• [Trecho do documento]
+ + + +

A postura do CNJ é temerária, ao dar valor a esse tipo de procedimento sem seguir, segundo Costa, os procedimentos adotados na Justiça — que exige outros elementos probatórios para dar início a um inquérito. “O cidadão que não se identifica ao fazer uma denúncia pode estar, buscando atender às piores intenções, as mais antirrepublicanas, ao prejudicar um juiz.”
A Associação Nacional dos Magistrados do Trabalho faz coro às reclamações. “Não se pode admitir que, nas esferas formais de apuração disciplinar, as denúncias anônimas sejam a regra”, diz o presidente da entidade, Paulo Luiz Schmidt. Ele diz que só caberia abrir investigações e processos com base em indícios ou evidências que surjam a partir das denúncias anônimas, “jamais com base nas próprias denúncias”. Questionado sobre se as denúncias anônimas ao CNJ têm atrapalhado a vida dos juízes, Schmidt responde: “de culpados e inocentes”. O que ocorre comumente, diz ele, é que pessoas interessadas em prejudicar desafetos em geral valem-se do anonimato para criar constrangimentos.
No caso do ministro Felix Fischer, o fato de as denúncias serem anônimas aumenta as suspeitas de que elas servem a motivos políticos. A questão das viagens é um dos assuntos preferidos do corregedor nacional de Justiça, Francisco Falcão, com jornalistas. Diversos profissionais da imprensa já foram abordados pelo ministro, que “vendia a pauta”, como se diz no jargão jornalístico. Mas nenhuma linha foi publicada. Curiosamente, as denúncias anônimas no CNJ seguem as mesmas direções que ele apontava aos jornalistas. Falcão é notório desafeto de Fischer e tem buscado evitar que o atual presidente do STJ ocupe o posto de corregedor nacional de Justiça no ano que vem.
À ConJur, Falcão negou que a denúncia tenha partido dele. “Estou viajando e não tenho nada com essa história. Quem está à frente da apuração é o conselheiro Gilberto Valente Martins. Além disso, como eu poderia fazer uma denúncia contra o próprio tribunal onde atuo?”, rebateu Falcão.

+ + + +

• [Instrução 1]
Responda com base no trecho sobre denúncias anônimas ao CNJ:
(a) Quem preside a Associação Nacional dos Magistrados do Trabalho?
(b) Quem Francisco Falcão tem buscado impedir de ocupar o posto de corregedor nacional de Justiça no ano que vem?
(c) Segundo Falcão, quem está à frente da apuração?
• [Instrução 2] Repita literalmente, por favor, a parte do trecho sobre denúncias anônimas ao CNJ que vai de "No caso do ministro" a "ano que vem.".

• [Entradas de dados]
+ + + +

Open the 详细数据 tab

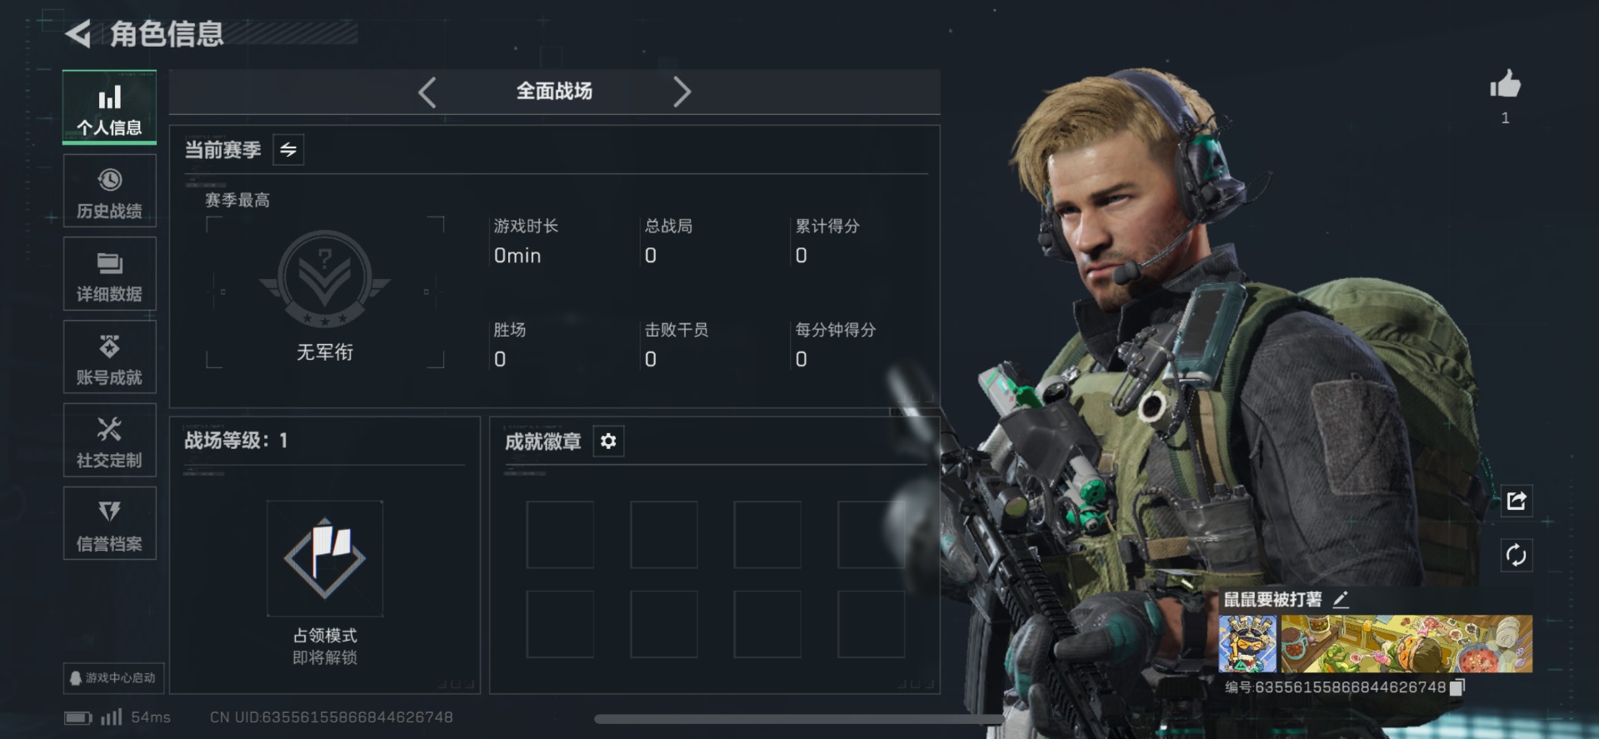click(x=109, y=274)
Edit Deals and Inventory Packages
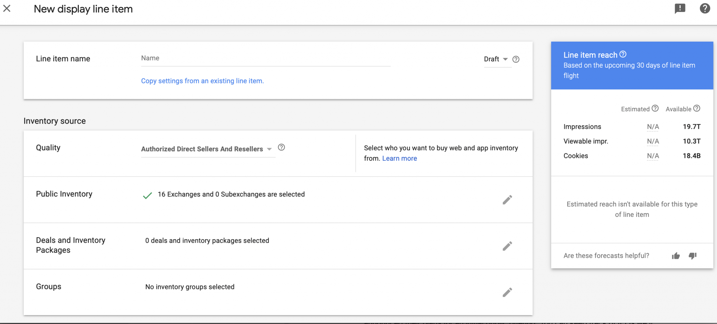This screenshot has height=324, width=717. click(507, 246)
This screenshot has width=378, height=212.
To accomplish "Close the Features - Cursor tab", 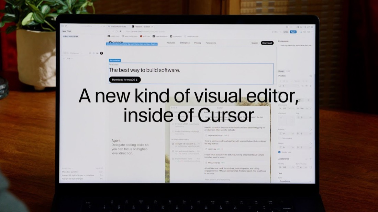I will pos(152,27).
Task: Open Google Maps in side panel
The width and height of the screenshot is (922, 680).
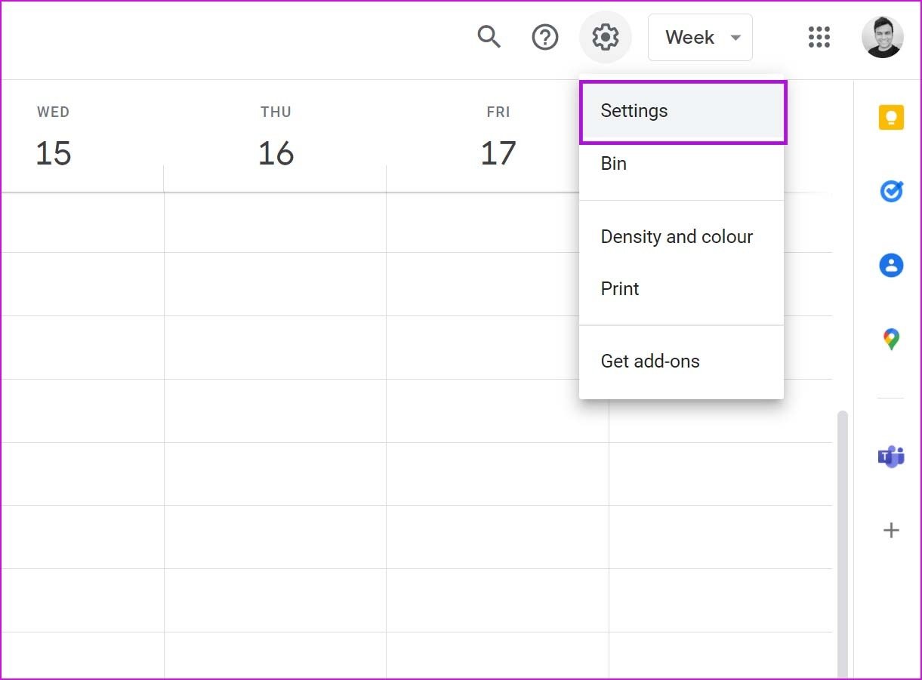Action: pyautogui.click(x=892, y=339)
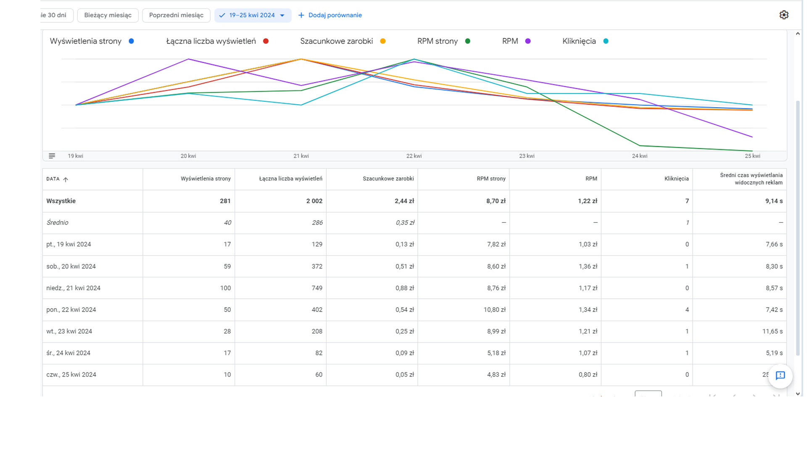This screenshot has height=454, width=807.
Task: Sort by Szacunkowe zarobki column header
Action: (388, 179)
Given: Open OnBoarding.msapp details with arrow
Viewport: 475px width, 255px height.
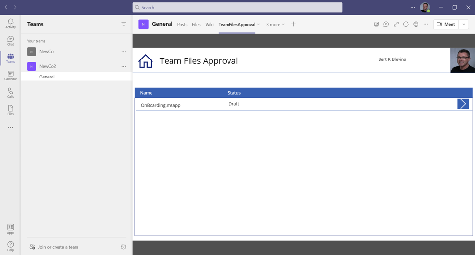Looking at the screenshot, I should click(463, 104).
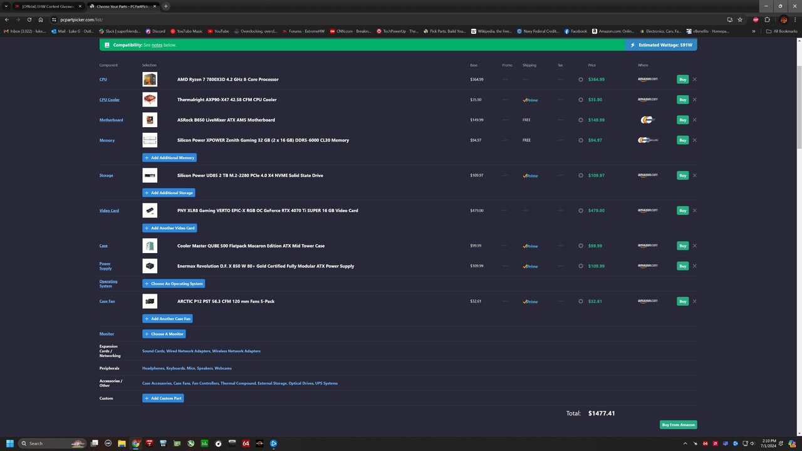The image size is (802, 451).
Task: Bookmark this page with the star icon
Action: click(x=740, y=19)
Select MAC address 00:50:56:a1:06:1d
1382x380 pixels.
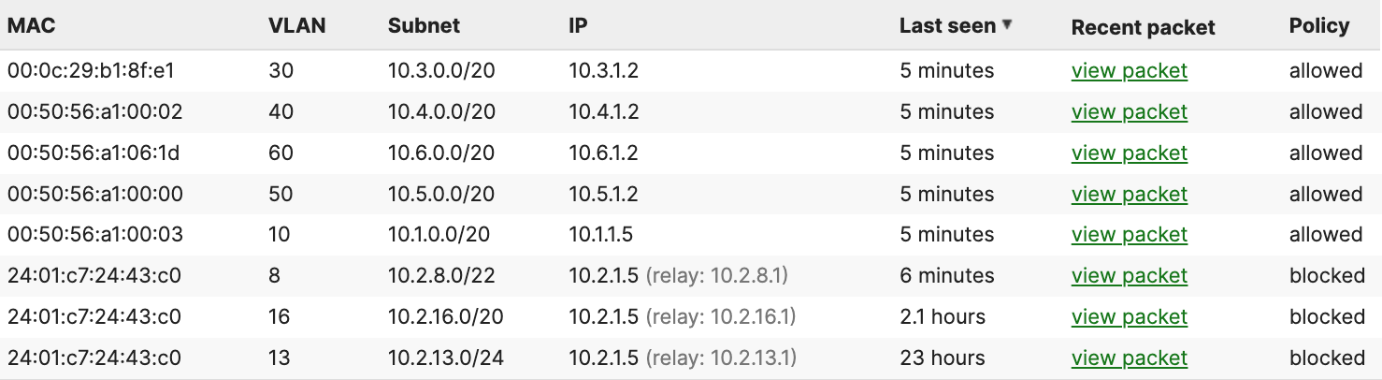click(94, 153)
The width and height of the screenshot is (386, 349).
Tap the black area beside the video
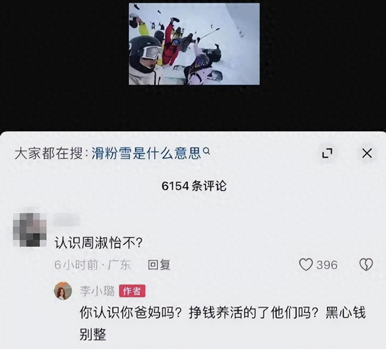tap(64, 64)
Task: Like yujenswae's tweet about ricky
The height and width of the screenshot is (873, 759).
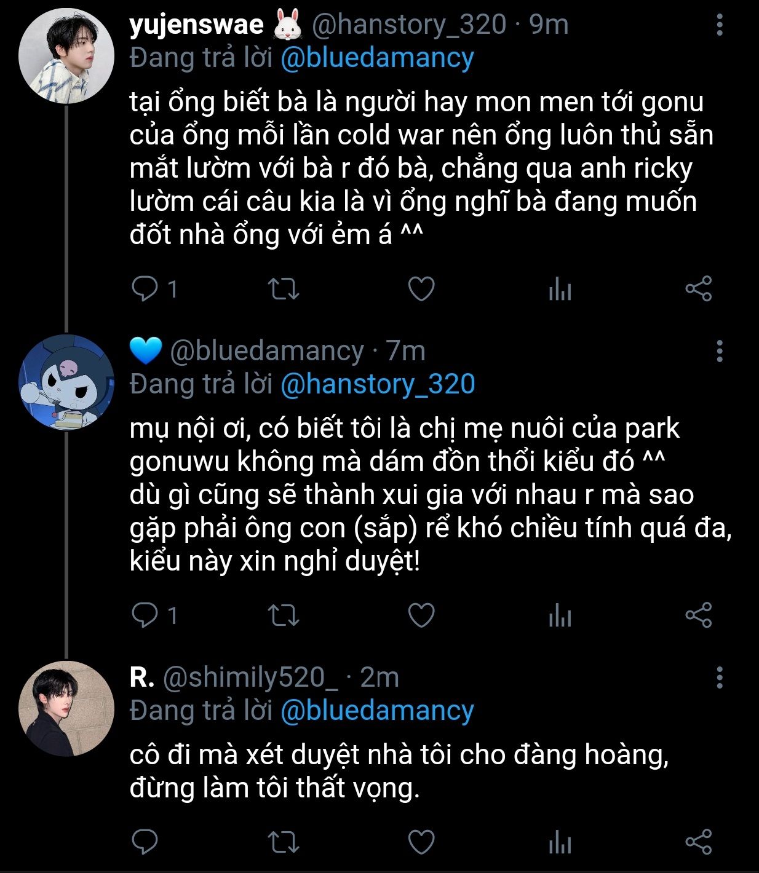Action: coord(422,288)
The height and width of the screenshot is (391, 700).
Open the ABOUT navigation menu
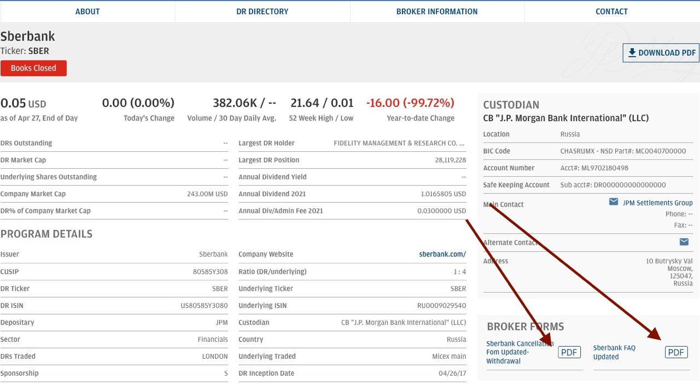coord(88,11)
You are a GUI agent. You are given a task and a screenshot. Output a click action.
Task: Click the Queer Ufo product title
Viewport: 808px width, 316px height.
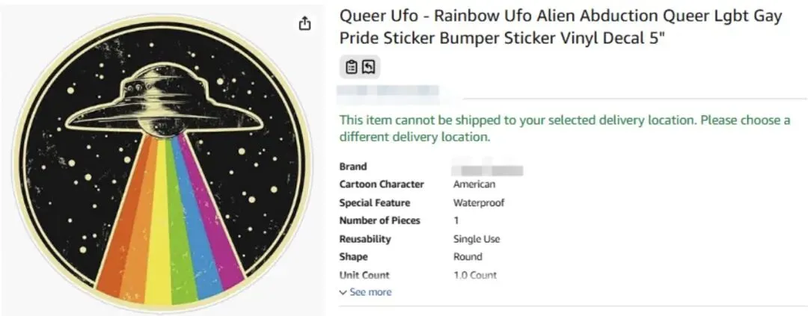pyautogui.click(x=562, y=27)
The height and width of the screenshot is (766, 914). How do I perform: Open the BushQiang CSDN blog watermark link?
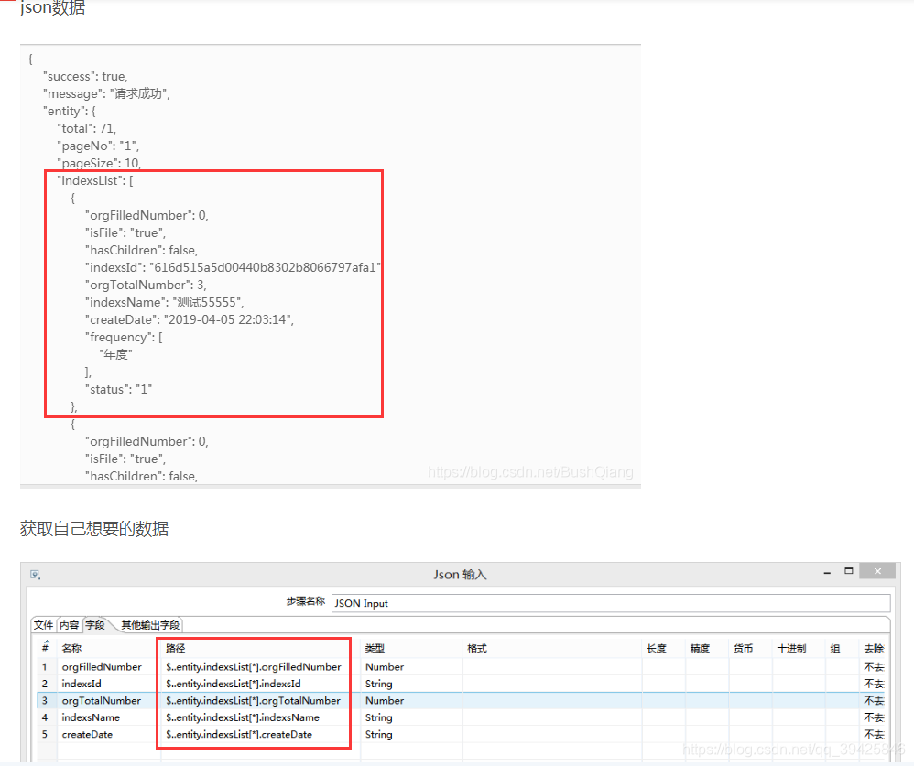click(x=529, y=472)
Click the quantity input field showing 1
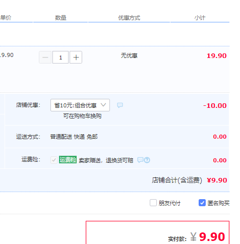Image resolution: width=240 pixels, height=244 pixels. 61,57

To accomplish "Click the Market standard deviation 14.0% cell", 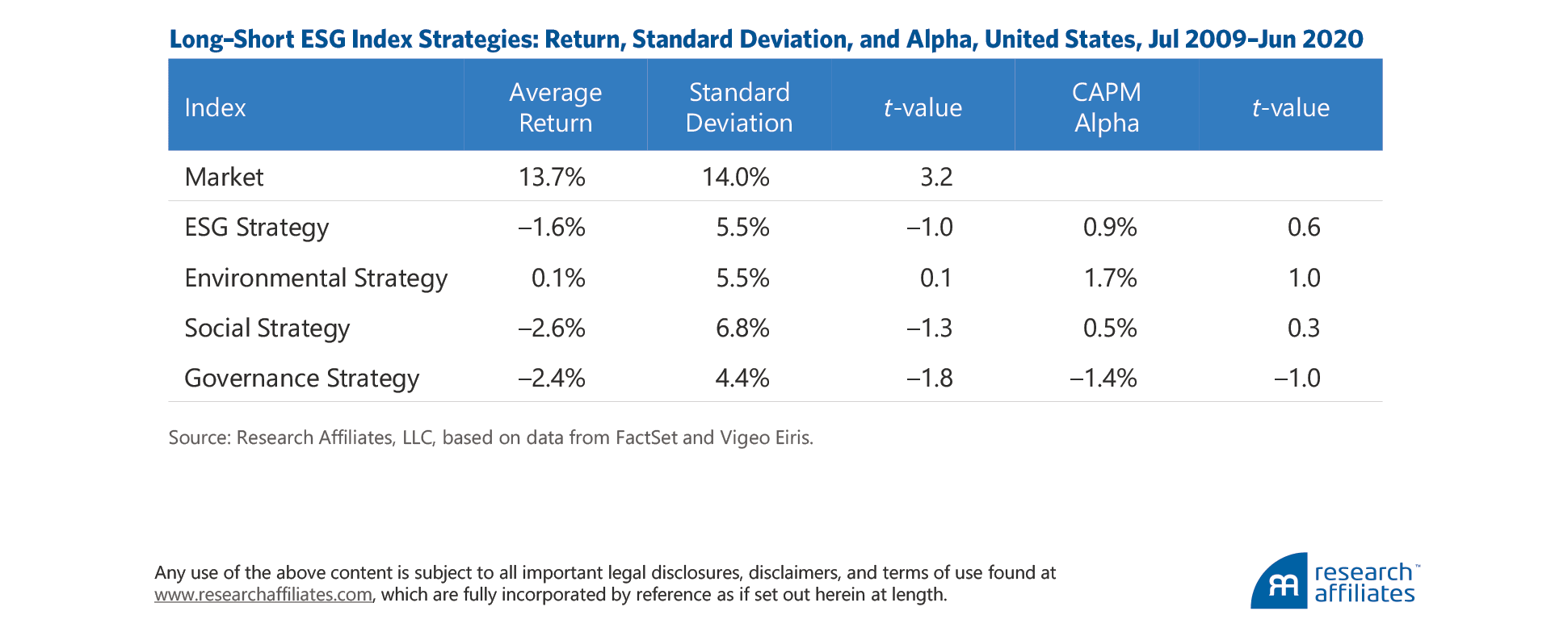I will pyautogui.click(x=735, y=177).
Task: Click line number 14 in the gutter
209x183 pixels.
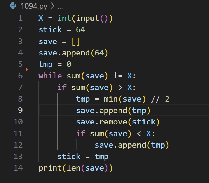Action: [18, 168]

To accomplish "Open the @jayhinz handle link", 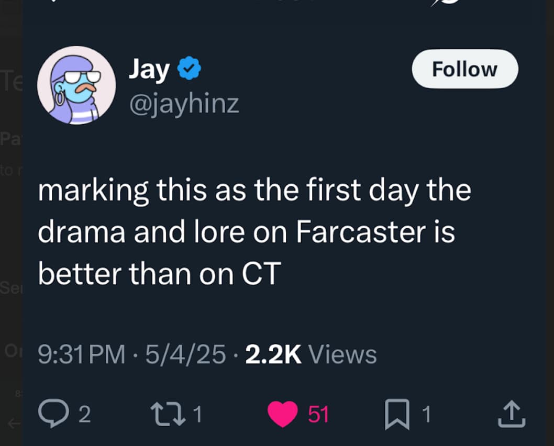I will [184, 103].
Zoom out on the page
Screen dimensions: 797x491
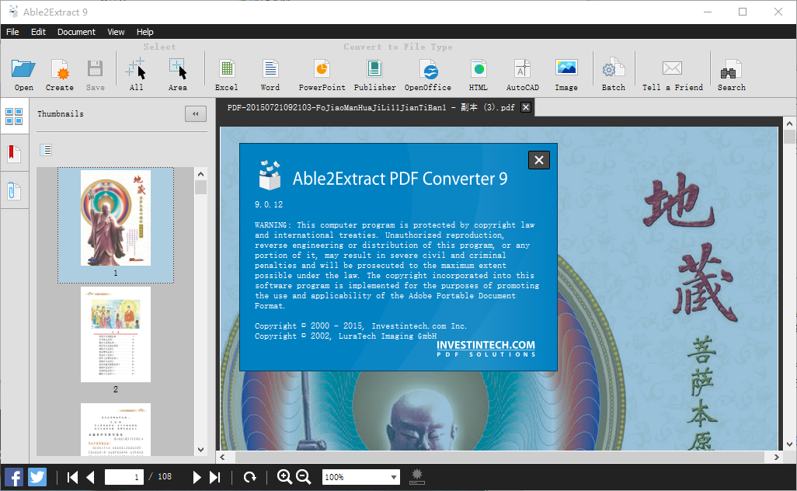303,477
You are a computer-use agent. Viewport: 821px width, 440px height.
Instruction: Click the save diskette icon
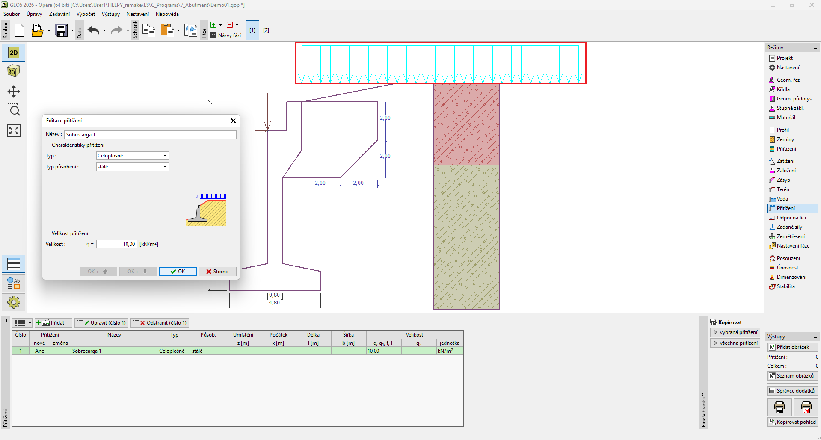point(61,30)
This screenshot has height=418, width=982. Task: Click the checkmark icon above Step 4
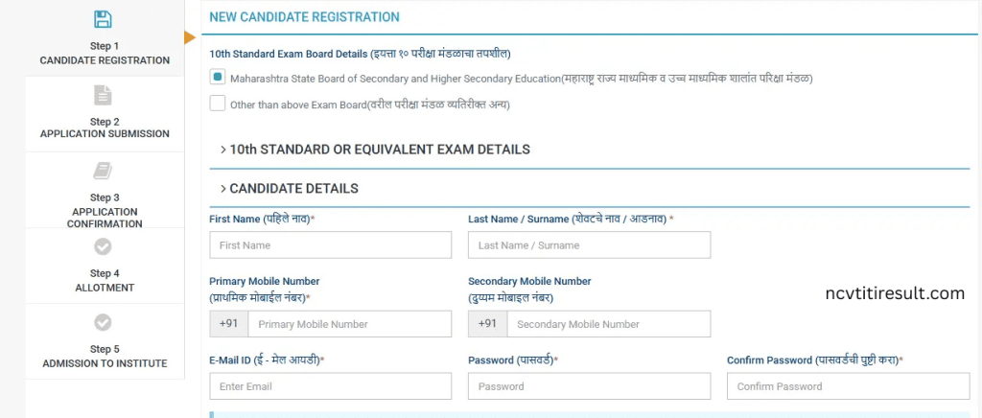(x=103, y=247)
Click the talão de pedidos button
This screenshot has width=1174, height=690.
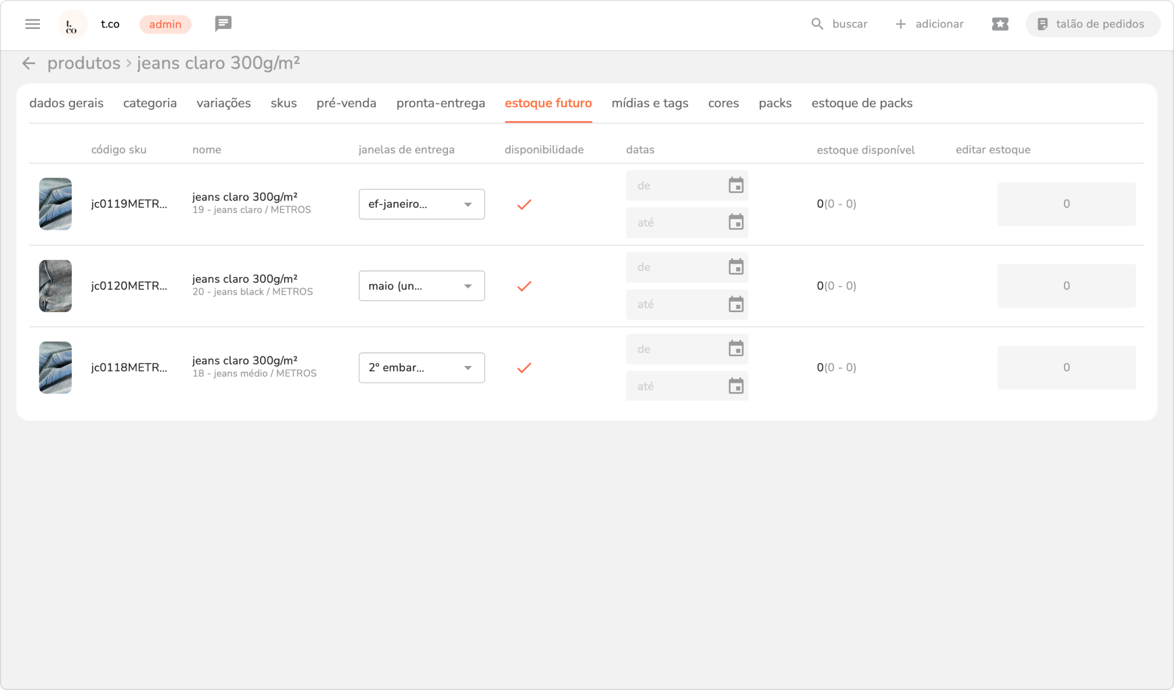pyautogui.click(x=1092, y=24)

+ + + +

• [Solução da tarefa 1]
(a) Paulo Luiz Schmidt.
(b) O ministro Felix Fischer, atual presidente do STJ.
(c) O conselheiro Gilberto Valente Martins.

• [Solução da tarefa 2]
No caso do ministro Felix Fischer, o fato de as denúncias serem anônimas aumenta as suspeitas de que elas servem a motivos políticos. A questão das viagens é um dos assuntos preferidos do corregedor nacional de Justiça, Francisco Falcão, com jornalistas. Diversos profissionais da imprensa já foram abordados pelo ministro, que “vendia a pauta”, como se diz no jargão jornalístico. Mas nenhuma linha foi publicada. Curiosamente, as denúncias anônimas no CNJ seguem as mesmas direções que ele apontava aos jornalistas. Falcão é notório desafeto de Fischer e tem buscado evitar que o atual presidente do STJ ocupe o posto de corregedor nacional de Justiça no ano que vem.